The questions and thoughtfulness of our young adults are what eventually drove me to begin a Doctorate in Ministry, that I’m still in the midst of pursuing. A global pandemic, a summer of antiracism protest, and eventually giving birth to our son changed me yet again, and focused my study on constructing a theology of motherhood.
All along the way, we created some beautiful things. I stayed up all night with the Rev. Jenny McDevitt as we painted giant silks that would clothe our sanctuary in rainbow as we grieved the Pulse Nightclub shooting. With the Gathering we hung boxes around our ceiling, opening them as we acknowledged that God is bigger than any boxes we create. And when we couldn’t worship together on Christmas Eve, we created a sixteen foot star to shine on Mission Rd., in defiance of all attempting to steal our joy that year.
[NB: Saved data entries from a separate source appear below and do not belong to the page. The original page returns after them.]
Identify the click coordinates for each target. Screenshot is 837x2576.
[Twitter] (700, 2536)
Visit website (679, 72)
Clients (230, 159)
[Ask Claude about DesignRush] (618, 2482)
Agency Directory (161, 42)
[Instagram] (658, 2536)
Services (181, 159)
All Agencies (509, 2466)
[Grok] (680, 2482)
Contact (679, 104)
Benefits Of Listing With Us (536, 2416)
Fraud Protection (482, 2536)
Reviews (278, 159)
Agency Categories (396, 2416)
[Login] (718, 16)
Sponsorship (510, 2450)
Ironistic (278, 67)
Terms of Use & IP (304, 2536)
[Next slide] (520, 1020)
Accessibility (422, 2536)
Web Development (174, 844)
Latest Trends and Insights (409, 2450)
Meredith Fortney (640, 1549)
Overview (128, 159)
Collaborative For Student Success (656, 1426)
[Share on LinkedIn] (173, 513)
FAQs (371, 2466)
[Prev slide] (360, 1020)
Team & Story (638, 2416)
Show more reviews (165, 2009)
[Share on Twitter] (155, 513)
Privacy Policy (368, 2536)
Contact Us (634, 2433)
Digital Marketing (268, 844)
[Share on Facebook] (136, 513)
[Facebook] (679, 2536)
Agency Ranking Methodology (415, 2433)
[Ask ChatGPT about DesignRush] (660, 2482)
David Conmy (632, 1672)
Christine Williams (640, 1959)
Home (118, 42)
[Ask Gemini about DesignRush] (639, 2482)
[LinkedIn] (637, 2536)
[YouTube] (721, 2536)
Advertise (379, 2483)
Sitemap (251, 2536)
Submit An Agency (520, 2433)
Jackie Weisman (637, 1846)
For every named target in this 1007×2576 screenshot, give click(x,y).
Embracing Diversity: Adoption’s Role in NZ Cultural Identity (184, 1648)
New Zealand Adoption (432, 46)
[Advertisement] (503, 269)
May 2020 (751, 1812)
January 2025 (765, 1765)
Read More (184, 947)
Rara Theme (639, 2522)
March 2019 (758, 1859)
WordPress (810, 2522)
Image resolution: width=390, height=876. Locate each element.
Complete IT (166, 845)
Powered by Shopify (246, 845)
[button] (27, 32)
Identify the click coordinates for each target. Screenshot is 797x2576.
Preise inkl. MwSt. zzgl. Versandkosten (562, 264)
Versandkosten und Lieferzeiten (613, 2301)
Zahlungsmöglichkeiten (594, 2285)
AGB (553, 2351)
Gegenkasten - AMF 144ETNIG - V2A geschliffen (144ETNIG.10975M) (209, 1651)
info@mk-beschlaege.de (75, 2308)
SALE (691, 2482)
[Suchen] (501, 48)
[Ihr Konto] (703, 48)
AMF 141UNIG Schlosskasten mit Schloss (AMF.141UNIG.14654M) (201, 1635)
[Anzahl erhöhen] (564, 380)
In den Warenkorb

In the midst of these recent post/continuing pandemic years, I’ve found myself with a restlessness that is always and only a sign that the Spirit is up to something. It’s been here, after these years of learning with and through you, that I found myself in conversation with this 130 year-old congregation in Hayward, CA. They are a small congregation, with a large staff, doing more work than should be possible. A missional hub in their community, they operate two homeless shelters, two food pantries, an early childhood education center, a one-screen theater where their New Worshipping Community of artists perform, and they spent their covid years constructing tiny homes in their parking lot to help persons experiencing homelessness transition into being housed. They are a diverse congregation in every way, worshipping in English and Spanish, with those leading Silicon Valley ventures and those recovering from homelessness and addiction. It was clear to me when I visited that they are a place and a people that could only be who they are by having the audacity to say “yes” to the Spirit, again and again. Their “yes” was contagious, and while I am humbled and terrified, it’s clear to me that the Spirit wants this to be, as deeply as She did when I first joined you.
And so, in the bitter sweetness of attempting to remain faithful to this call of ministry, it seems I have reached the end of my journey with you, Village. The gratitude I feel for you is more than I have the words to express. I have lived big years of my life with you, and you will always feel something like my home. My last Sunday in worship with you will be May 21. I’ll finish the month of May, working to transition my work to others. Nick, Charlie, and I will spend the month of June moving our lives to California, where I’ll begin my new role on July 1. I covet your prayers for us as we make this journey, and for the people of First Presbyterian Church as they prepare to receive us.
Village, thank you. I’ll have more to say on my gratitude. For now, know my love for you abounds. I look forward to opportunities to celebrate all that God has done with us together in the weeks ahead.